Court Opinion

ID: 9548422
Source: CourtListenerOpinion
Date Created: 2023-08-07 18:03:10.161708+00
Date Added: 2024-06-11T15:18:55.276926
License: Public Domain

*340Herd, J.,
dissenting: The appellant, Quintin R. Bentley, committed the sordid acts of taking indecent liberties with his nine-year-old niece. After committing the offenses he angrily told her not to tell anyone or he would do it again. To fully appreciate the significance and force of such threats, it must be remembered that- the child was terror stricken by the acts committed on her by an adult she knew and trusted and who was an authoritarian figure to her. The threats were as if Bentley had threatened her life. Thus, she did not let anyone know of the offenses committed on her until March of 1984.
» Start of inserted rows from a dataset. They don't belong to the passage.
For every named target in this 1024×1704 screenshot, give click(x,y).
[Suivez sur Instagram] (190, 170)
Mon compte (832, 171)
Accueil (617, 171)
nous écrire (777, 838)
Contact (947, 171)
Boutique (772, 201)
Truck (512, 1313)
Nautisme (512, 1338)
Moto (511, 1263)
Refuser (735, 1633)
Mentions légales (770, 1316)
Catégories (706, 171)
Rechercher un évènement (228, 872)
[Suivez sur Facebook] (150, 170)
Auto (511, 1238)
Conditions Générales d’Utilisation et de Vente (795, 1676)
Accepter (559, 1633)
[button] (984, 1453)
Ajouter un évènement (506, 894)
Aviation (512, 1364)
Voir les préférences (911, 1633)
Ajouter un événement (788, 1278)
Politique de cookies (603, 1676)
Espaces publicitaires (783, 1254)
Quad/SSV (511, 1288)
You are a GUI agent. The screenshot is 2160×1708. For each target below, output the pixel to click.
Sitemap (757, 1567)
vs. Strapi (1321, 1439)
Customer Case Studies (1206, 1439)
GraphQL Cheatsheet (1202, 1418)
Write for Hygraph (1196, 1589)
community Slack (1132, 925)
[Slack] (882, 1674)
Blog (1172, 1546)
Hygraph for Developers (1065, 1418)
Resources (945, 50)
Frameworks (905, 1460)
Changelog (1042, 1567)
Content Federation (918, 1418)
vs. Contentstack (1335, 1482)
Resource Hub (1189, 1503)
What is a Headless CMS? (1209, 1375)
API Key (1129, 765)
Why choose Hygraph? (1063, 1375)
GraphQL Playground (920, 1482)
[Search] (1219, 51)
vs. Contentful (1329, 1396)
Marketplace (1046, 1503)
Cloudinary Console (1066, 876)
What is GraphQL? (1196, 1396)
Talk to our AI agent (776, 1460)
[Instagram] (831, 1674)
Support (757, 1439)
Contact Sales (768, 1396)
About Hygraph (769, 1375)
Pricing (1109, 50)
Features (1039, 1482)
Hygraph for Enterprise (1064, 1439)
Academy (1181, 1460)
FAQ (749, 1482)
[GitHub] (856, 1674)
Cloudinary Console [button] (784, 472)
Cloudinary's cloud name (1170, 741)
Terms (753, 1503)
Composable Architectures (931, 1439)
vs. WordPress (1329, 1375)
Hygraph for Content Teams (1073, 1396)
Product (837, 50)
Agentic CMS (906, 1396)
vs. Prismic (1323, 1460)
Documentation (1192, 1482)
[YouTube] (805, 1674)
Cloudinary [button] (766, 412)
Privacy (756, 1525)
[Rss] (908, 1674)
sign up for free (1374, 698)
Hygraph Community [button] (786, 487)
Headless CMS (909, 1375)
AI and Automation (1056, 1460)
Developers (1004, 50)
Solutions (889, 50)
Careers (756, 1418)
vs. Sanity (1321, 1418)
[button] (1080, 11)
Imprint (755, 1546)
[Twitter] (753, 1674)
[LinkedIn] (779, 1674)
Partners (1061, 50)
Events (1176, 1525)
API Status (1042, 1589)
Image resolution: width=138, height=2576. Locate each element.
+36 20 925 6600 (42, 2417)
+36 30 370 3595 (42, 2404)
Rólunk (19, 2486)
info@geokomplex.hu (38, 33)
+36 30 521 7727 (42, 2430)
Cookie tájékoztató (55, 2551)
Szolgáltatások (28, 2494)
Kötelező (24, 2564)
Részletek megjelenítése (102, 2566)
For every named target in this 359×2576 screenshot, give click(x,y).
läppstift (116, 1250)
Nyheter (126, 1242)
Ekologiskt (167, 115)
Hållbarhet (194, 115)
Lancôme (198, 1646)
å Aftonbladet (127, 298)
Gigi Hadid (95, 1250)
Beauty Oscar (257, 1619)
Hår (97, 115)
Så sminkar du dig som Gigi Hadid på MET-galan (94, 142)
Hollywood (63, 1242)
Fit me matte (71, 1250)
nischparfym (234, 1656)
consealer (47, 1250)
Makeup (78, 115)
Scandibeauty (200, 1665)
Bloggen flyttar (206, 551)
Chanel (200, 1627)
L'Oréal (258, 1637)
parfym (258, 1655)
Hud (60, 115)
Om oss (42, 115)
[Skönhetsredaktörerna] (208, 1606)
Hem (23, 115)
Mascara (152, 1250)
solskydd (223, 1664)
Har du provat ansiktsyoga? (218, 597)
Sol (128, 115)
It was unclear when the offenses were committed but the trial court found the appellant’s threats were made to prevent discovery and therefore constituted concealment. Under K.S.A. 21-3106(3), if the facts of the crime are concealed, the two-year statute of limitations is tolled. Accordingly, the trial court found this action was not barred by the two-year statute of limitations.
The majority in affirming the Court of Appeals’ reversal of the trial court, reasons, “Crimes against persons, by their very nature, cannot be concealed.” Thus Mafia activities and child molestations concealed by threat are barred by the statute of limitations while the statute is tolled by concealment of crimes against property. Further, the majority notes, “Other people may not know a crime has occurred, but the victim necessarily knows that a crime has been committed.” This reasoning is faulty. It fails to take into account the special circumstances of child molestation cases. A nine-year-old victim does not “necessarily know” that the acts of a trusted uncle constitute a crime. As in most indecent liberties cases, the victim was quite young, naive and trusting. Though horrified by her uncle’s actions and threats she did not realize until much later the offenses committed against her constituted a crime punishable at law.
K.S.A. 21-3106 provides the two-year statute of limitations is tolled during any period in which “the fact of the crime is concealed.” In State v. Watson, 145 Kan. 792, 794, 67 P.2d 515 (1937), we considered similar language in our former statute (G.S. 1935, 62-504) and defined concealment as follows:
“Concealment is any statement or conduct which prevents another from acquiring knowledge of a fact. ... To constitute concealment it must appear that the statements or conduct of the accused was calculated and designed to prevent discovery of the crime with which he is charged; mere silence, inaction or nondisclosure is not enough.”
*341See also State v. Gainer, 227 Kan. 670, 674, 608 P.2d 968 (1980). Thus, we can see the word “concealed” is self-defining. It is any statement or conduct, i.e., any action, on the part of an accused which is calculated or designed to prevent discovery of the crime.
The actions of the appellant in this case clearly fit the definition of concealment. This statute needs no further construction. The appellant’s statements to his victim were calculated to prevent her from revealing his criminal actions. The victim’s lips were sealed by Rentley’s threats as surely as if he had physically restrained her. I would follow Watson and hold that concealment obtained by the statements and conduct of threatening a child with bodily harm is the type of concealment contemplated by the statute.
The majority is “sympathetic” to the State’s argument, but would rather leave it to the legislature to fashion exceptions to the statute of limitations. This shirks our responsibility. We need not call upon the legislature for help; statutory construction is the function of the judiciary. Rentley’s conduct in this case comes within the concealment exception to the two-year statute of limitations and is consistent with previous interpretations of that statute by this court. Obviously the legislature did not intend to make crimes against property more serious than crimes against persons, particularly crimes against children.
I strongly disagree with the majority’s holding and would reverse the Court of Appeals and affirm the trial court.